There had been fears the dam could collapse after it was so badly damaged during ex-tropical cyclone Oswald in 2013 that the water level had to be lowered 5.8m to prevent a disaster.

Work on restoring the dam wall began last year, with the state and federal governments each committing $600 million in funding.

However operator Sunwater on Thusday said the dam wall had too many issues, with planning to start soon on the construction of a new one.

Sunwater said the dam’s current operations are safe due to its lower supply level.

Paradise Dam was built in 2005 on the Burnett River and has a storage capacity of 170,000 megalitres.

It currently sits at 98.98 per cent capacity.

A new dam wall is expected to meet stringent safety criteria and ensure service to the Bundaberg region for at least 100 years.

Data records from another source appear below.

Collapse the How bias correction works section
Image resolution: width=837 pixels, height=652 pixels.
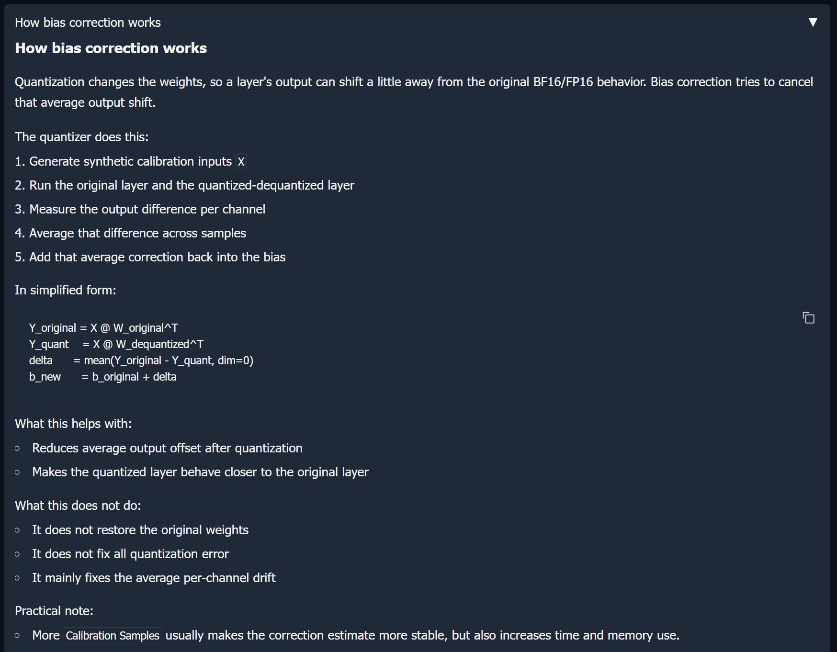click(x=813, y=22)
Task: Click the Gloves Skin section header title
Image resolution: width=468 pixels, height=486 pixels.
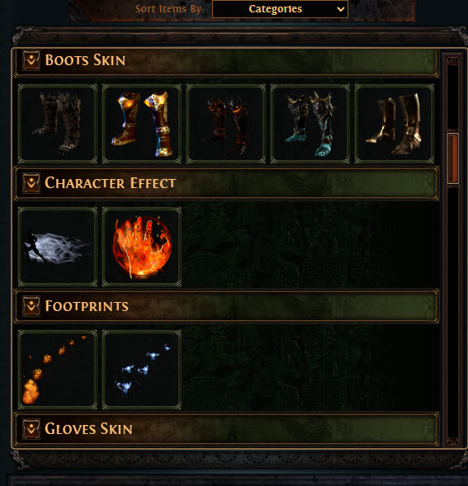Action: click(88, 429)
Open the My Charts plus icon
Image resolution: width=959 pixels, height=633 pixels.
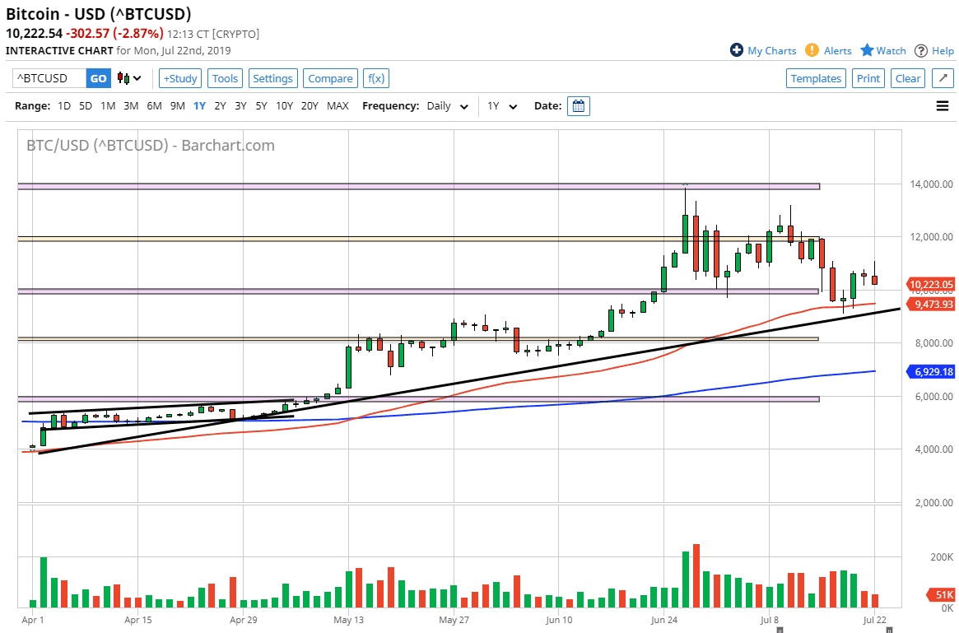pyautogui.click(x=735, y=50)
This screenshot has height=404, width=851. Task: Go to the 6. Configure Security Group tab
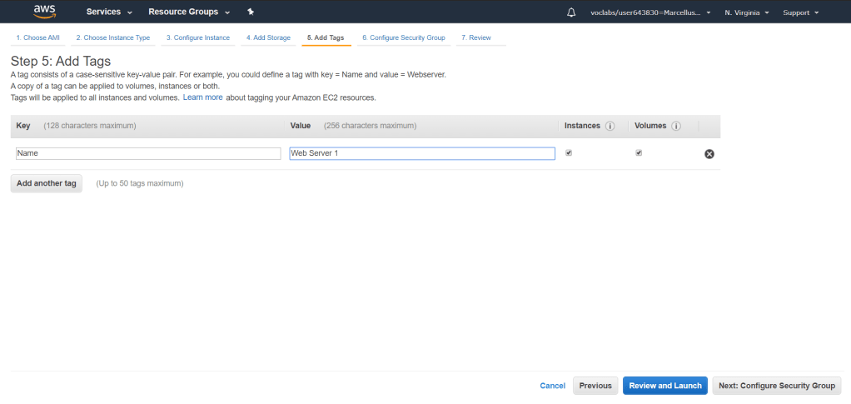(403, 38)
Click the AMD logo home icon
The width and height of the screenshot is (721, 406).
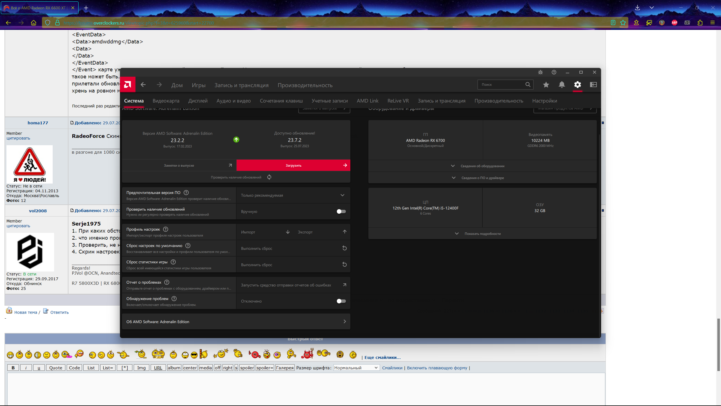(x=128, y=85)
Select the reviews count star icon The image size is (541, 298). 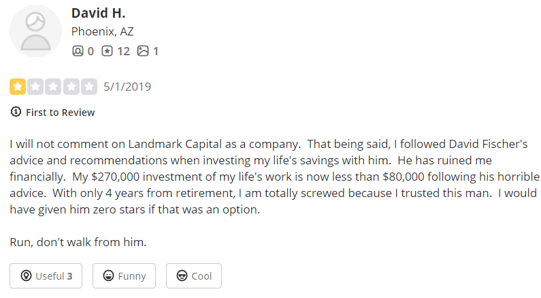[107, 51]
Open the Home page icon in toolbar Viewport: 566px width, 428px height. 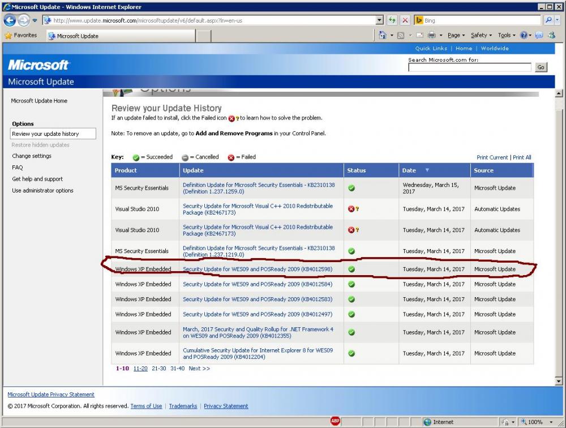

“Paradise Dam’s safety was ensured following the lowering of its wall, ensuring safe operation for many years to come,” Sunwater chief Glenn Stockton said.

“However, the concrete quality of the dam means it cannot be repaired to last the many decades we expect from these assets.”

A business case has started and new environmental approvals will be sought before a timeline and costings are provided.

The state government has also asked Sunwater to look into expanding the irrigation network of the Bundaberg Water Supply Scheme to address any capacity issues with dam supply.

Water Minister Glenn Butcher is set to address the dam rebuild in Bundaberg on Thursday.